Talking about your feelings may be uncomfortable, but the discussion could to lead to a better relationship with your boss. You can find more techniques in The Discomfort Zone: How Leaders Turn Difficult Conversations into Breakthroughs.

On the other hand, if you don’t ask for what you need, your resentment or resignation could spiral, making you dislike your job and viewing everything your manager does in a negative light.  

Can you muster the courage and patience to ask for what you need? Here is an example:

In my last job, I spent three weeks researching and writing a proposal for building a learning center that I was to present to the CEO.

The day before my presentation, I dropped by my manager’s office to show him my work. He quickly flipped through the proposal stopping on the last page. “You can’t ask for that,” he said pointing at a line item in the budget.

I jumped into the battle, intent on proving him wrong. Then something clicked in my head. I said, “Time out. You may be right. I’ll review that part. But you just flipped through the proposal until you found one thing wrong which made me feel as if my work is incomplete or not good enough to present. I was hoping you would notice the detail I included throughout the document.
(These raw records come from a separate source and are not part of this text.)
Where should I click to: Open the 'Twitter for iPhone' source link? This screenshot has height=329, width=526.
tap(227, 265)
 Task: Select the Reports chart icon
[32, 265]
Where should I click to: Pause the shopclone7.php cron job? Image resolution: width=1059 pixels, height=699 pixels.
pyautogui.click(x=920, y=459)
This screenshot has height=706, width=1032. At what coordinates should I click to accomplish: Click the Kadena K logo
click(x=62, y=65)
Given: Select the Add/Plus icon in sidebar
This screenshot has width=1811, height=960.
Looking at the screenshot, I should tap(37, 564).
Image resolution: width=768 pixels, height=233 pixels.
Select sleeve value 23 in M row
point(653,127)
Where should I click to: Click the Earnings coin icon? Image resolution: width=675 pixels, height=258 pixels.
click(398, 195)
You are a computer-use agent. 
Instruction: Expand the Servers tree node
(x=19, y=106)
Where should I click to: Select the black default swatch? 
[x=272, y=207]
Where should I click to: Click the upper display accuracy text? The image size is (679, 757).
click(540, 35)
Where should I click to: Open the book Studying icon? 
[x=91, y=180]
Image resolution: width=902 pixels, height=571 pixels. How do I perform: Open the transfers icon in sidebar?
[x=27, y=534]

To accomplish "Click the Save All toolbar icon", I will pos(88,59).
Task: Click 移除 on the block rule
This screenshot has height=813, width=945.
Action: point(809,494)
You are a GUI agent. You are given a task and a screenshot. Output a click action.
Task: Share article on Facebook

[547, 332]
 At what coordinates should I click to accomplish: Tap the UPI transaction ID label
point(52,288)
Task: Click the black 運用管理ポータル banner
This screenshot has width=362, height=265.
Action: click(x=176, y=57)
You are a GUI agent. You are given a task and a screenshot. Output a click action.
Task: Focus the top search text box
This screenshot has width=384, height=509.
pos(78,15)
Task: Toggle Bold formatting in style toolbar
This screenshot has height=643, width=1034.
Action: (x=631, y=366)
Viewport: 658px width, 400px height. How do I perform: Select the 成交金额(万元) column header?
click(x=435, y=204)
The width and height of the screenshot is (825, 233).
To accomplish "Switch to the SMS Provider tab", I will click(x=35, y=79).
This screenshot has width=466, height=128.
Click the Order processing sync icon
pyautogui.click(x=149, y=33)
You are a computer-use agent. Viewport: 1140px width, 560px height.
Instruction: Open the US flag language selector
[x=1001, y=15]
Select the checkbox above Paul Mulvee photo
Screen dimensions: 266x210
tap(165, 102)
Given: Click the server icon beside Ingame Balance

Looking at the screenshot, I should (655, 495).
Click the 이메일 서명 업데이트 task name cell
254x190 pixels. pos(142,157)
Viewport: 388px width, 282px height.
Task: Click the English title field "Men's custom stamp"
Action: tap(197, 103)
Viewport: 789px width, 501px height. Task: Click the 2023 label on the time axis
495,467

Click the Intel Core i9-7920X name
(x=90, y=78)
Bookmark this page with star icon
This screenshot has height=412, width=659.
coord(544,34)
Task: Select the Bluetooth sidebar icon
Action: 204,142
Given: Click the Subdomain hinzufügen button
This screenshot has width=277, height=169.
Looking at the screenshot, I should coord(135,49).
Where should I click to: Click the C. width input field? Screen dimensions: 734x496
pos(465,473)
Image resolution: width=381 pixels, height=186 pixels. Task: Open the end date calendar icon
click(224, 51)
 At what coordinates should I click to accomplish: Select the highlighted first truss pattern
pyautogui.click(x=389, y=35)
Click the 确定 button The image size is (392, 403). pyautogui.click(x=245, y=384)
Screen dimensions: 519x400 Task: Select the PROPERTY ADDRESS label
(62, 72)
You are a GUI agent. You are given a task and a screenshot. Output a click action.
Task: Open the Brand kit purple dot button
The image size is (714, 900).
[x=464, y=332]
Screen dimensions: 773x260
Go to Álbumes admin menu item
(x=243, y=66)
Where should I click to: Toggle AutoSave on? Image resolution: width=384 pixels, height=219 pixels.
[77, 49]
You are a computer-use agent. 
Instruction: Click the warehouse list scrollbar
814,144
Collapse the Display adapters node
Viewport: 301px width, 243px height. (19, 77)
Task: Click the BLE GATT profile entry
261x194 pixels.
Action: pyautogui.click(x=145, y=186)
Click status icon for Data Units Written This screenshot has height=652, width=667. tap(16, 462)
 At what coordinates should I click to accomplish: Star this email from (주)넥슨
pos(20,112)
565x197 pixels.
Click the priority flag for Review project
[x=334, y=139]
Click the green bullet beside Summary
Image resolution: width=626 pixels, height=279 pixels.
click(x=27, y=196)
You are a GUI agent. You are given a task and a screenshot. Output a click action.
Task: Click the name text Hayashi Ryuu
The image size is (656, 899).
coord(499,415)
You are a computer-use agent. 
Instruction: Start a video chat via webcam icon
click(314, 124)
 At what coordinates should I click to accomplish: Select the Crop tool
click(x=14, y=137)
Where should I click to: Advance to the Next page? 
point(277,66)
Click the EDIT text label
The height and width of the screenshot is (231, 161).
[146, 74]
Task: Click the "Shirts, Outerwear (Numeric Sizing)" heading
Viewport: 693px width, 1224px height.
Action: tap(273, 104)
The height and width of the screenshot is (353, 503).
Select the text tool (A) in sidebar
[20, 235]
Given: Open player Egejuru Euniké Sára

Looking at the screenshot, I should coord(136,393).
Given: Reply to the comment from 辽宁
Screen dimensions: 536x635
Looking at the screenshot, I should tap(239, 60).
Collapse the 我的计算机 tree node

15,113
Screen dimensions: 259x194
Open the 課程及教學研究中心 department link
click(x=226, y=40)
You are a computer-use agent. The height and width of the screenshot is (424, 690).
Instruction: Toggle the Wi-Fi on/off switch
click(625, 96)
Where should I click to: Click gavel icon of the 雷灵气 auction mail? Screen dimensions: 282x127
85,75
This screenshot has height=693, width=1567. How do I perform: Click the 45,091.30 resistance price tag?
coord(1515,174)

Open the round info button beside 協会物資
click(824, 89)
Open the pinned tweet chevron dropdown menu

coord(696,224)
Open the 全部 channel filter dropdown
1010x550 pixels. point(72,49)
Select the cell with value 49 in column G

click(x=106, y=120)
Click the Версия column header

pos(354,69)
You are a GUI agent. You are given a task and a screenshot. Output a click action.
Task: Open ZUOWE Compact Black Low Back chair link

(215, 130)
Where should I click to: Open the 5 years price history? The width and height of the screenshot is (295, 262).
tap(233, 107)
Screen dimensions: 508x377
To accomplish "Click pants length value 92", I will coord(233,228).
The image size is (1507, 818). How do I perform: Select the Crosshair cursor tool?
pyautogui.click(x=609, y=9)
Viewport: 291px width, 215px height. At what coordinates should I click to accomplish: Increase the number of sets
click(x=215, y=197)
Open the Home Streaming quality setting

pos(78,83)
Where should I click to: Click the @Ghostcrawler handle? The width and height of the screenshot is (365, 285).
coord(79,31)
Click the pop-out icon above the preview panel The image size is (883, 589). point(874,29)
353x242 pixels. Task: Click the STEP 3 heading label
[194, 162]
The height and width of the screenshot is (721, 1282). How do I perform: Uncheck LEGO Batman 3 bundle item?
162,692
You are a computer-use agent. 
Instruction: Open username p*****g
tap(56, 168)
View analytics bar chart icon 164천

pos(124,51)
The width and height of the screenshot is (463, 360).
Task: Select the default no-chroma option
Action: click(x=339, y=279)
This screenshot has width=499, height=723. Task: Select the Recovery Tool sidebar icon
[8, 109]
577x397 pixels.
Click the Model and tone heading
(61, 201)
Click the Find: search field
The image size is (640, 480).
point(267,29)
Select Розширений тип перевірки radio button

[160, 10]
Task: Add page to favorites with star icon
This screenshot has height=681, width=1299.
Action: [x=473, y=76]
He answered, “What are you talking about? You always do good work. Do I have to tell you?”

I stood my ground. “I need to hear you tell me that once in a while.”

He rolled his eyes, sighed and said, “All right.” As I turned to go, he added, “But you never tell me when I do a good job.”

I was stunned. He was right. Stuck in my own need for appreciation, I couldn’t see that he had the same need as I. I forgot that I had to manage up as well as down.

As a result, we started treating each other with more respect and care. It was awkward at first but improved over time.

Some additional tips:

1. Be Positive: Enter the conversation expecting a good result. Feel positive emotions and approach your boss with respect.

2. Don’t Fight: Don’t get stuck arguing about who is right or who is at fault. Communicate with the sense of we’re in this together. Listen to your boss’s perspective too so you can get a sense of the bigger picture.

3. Use the Word And Instead of But: If your boss asks you to do something in a different way, don’t say “but I’m not sure if it will work.” Instead say, “Yes, and this is how I think it may work even better.”

4. Role model the behavior you want from your boss: Even if your boss responds badly, don’t react with your own bad behavior. If you want your boss to listen to you more, you need to listen to your boss. Demonstrate how you want to be treated.

Speaking up for yourself will lower your workplace stress and hopefully, improve your relationship with your boss.